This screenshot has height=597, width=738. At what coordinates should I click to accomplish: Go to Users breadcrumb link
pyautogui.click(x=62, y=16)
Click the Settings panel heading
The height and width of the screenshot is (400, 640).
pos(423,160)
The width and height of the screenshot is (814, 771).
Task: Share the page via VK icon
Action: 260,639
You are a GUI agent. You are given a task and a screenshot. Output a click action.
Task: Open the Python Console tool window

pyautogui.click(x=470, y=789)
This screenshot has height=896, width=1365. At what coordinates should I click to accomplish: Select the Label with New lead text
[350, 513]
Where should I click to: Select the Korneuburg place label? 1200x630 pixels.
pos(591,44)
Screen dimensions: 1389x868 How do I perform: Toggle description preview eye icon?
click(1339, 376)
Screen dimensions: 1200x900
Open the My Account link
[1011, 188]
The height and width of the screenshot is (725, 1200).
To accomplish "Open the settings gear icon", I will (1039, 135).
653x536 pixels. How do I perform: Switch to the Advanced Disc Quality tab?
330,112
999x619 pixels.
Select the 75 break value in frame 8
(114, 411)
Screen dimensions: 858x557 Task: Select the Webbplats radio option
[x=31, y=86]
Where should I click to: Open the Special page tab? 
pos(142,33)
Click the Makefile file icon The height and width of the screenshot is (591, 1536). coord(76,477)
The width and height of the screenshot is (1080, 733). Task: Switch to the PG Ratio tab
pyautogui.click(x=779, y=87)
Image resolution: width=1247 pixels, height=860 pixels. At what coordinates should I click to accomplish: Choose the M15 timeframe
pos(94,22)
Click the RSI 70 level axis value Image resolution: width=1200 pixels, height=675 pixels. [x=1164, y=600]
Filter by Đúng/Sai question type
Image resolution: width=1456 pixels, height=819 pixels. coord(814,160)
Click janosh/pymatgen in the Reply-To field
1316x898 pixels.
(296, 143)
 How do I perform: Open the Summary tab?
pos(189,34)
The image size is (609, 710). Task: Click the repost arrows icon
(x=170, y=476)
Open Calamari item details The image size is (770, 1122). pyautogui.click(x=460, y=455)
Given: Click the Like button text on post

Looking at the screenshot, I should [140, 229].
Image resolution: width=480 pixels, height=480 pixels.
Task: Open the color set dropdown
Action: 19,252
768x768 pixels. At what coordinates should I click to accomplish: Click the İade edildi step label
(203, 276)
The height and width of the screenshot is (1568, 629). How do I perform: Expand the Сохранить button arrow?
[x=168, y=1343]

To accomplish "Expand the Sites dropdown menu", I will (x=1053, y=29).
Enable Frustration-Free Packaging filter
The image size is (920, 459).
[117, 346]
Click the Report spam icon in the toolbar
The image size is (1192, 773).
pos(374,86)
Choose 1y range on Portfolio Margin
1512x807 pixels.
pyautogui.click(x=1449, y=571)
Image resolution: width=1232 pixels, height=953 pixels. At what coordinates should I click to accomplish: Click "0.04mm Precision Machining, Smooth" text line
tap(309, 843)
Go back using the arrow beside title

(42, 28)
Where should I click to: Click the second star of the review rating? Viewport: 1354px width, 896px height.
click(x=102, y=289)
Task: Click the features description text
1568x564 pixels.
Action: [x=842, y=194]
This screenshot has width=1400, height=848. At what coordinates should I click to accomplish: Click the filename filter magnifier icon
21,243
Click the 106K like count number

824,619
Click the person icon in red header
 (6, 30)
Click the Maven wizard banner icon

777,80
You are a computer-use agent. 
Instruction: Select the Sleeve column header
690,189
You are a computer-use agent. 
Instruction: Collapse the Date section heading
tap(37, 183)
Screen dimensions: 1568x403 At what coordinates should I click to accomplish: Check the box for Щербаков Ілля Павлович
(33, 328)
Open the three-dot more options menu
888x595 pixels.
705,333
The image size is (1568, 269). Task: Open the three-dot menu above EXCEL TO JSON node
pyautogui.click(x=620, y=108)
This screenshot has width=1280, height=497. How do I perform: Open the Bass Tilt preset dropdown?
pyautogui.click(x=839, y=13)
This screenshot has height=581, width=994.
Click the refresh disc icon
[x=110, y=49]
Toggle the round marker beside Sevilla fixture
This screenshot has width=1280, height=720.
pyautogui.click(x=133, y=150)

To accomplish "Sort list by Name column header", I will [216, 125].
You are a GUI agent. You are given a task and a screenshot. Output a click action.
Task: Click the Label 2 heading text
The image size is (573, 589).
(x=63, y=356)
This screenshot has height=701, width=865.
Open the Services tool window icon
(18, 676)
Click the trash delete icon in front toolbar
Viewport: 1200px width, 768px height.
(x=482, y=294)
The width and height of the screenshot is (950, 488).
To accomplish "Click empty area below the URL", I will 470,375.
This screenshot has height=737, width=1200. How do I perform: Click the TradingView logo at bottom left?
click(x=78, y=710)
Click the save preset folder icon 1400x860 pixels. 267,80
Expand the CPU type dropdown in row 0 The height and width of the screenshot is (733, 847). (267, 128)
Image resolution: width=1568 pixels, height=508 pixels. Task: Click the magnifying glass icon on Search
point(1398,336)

_What you will do_
Would you set down all the lines above, exactly and in full?

_Exercise answer_
This screenshot has height=597, width=738. At what coordinates should I click to accomplish: Go to Users breadcrumb link
pyautogui.click(x=62, y=16)
Click the Settings panel heading
The height and width of the screenshot is (400, 640).
pos(423,160)
The width and height of the screenshot is (814, 771).
Task: Share the page via VK icon
Action: 260,639
You are a GUI agent. You are given a task and a screenshot. Output a click action.
Task: Open the Python Console tool window

pyautogui.click(x=470, y=789)
This screenshot has height=896, width=1365. At what coordinates should I click to accomplish: Select the Label with New lead text
[350, 513]
Where should I click to: Select the Korneuburg place label? 1200x630 pixels.
pos(591,44)
Screen dimensions: 1389x868 How do I perform: Toggle description preview eye icon?
click(1339, 376)
Screen dimensions: 1200x900
Open the My Account link
[1011, 188]
The height and width of the screenshot is (725, 1200).
To accomplish "Open the settings gear icon", I will (1039, 135).
653x536 pixels. How do I perform: Switch to the Advanced Disc Quality tab?
330,112
999x619 pixels.
Select the 75 break value in frame 8
(114, 411)
Screen dimensions: 858x557 Task: Select the Webbplats radio option
[x=31, y=86]
Where should I click to: Open the Special page tab? 
pos(142,33)
Click the Makefile file icon The height and width of the screenshot is (591, 1536). coord(76,477)
The width and height of the screenshot is (1080, 733). Task: Switch to the PG Ratio tab
pyautogui.click(x=779, y=87)
Image resolution: width=1247 pixels, height=860 pixels. At what coordinates should I click to accomplish: Choose the M15 timeframe
pos(94,22)
Click the RSI 70 level axis value Image resolution: width=1200 pixels, height=675 pixels. [x=1164, y=600]
Filter by Đúng/Sai question type
Image resolution: width=1456 pixels, height=819 pixels. coord(814,160)
Click janosh/pymatgen in the Reply-To field
1316x898 pixels.
(296, 143)
 How do I perform: Open the Summary tab?
pos(189,34)
The image size is (609, 710). Task: Click the repost arrows icon
(x=170, y=476)
Open Calamari item details The image size is (770, 1122). pyautogui.click(x=460, y=455)
Given: Click the Like button text on post

Looking at the screenshot, I should [140, 229].
Image resolution: width=480 pixels, height=480 pixels.
Task: Open the color set dropdown
Action: 19,252
768x768 pixels. At what coordinates should I click to accomplish: Click the İade edildi step label
(203, 276)
The height and width of the screenshot is (1568, 629). How do I perform: Expand the Сохранить button arrow?
[x=168, y=1343]

To accomplish "Expand the Sites dropdown menu", I will (x=1053, y=29).
Enable Frustration-Free Packaging filter
The image size is (920, 459).
[117, 346]
Click the Report spam icon in the toolbar
The image size is (1192, 773).
pos(374,86)
Choose 1y range on Portfolio Margin
1512x807 pixels.
pyautogui.click(x=1449, y=571)
Image resolution: width=1232 pixels, height=953 pixels. At what coordinates should I click to accomplish: Click "0.04mm Precision Machining, Smooth" text line
tap(309, 843)
Go back using the arrow beside title

(42, 28)
Where should I click to: Click the second star of the review rating? Viewport: 1354px width, 896px height.
click(x=102, y=289)
Task: Click the features description text
1568x564 pixels.
Action: [x=842, y=194]
This screenshot has width=1400, height=848. At what coordinates should I click to accomplish: Click the filename filter magnifier icon
21,243
Click the 106K like count number

824,619
Click the person icon in red header
 (6, 30)
Click the Maven wizard banner icon

777,80
You are a computer-use agent. 
Instruction: Select the Sleeve column header
690,189
You are a computer-use agent. 
Instruction: Collapse the Date section heading
tap(37, 183)
Screen dimensions: 1568x403 At what coordinates should I click to accomplish: Check the box for Щербаков Ілля Павлович
(33, 328)
Open the three-dot more options menu
888x595 pixels.
705,333
The image size is (1568, 269). Task: Open the three-dot menu above EXCEL TO JSON node
pyautogui.click(x=620, y=108)
This screenshot has width=1280, height=497. How do I perform: Open the Bass Tilt preset dropdown?
pyautogui.click(x=839, y=13)
This screenshot has height=581, width=994.
Click the refresh disc icon
[x=110, y=49]
Toggle the round marker beside Sevilla fixture
This screenshot has width=1280, height=720.
pyautogui.click(x=133, y=150)

To accomplish "Sort list by Name column header", I will [216, 125].
You are a GUI agent. You are given a task and a screenshot. Output a click action.
Task: Click the Label 2 heading text
The image size is (573, 589).
(x=63, y=356)
This screenshot has height=701, width=865.
Open the Services tool window icon
(18, 676)
Click the trash delete icon in front toolbar
Viewport: 1200px width, 768px height.
(x=482, y=294)
The width and height of the screenshot is (950, 488).
To accomplish "Click empty area below the URL", I will 470,375.
This screenshot has height=737, width=1200. How do I perform: Click the TradingView logo at bottom left?
click(x=78, y=710)
Click the save preset folder icon 1400x860 pixels. 267,80
Expand the CPU type dropdown in row 0 The height and width of the screenshot is (733, 847). (267, 128)
Image resolution: width=1568 pixels, height=508 pixels. Task: Click the magnifying glass icon on Search
point(1398,336)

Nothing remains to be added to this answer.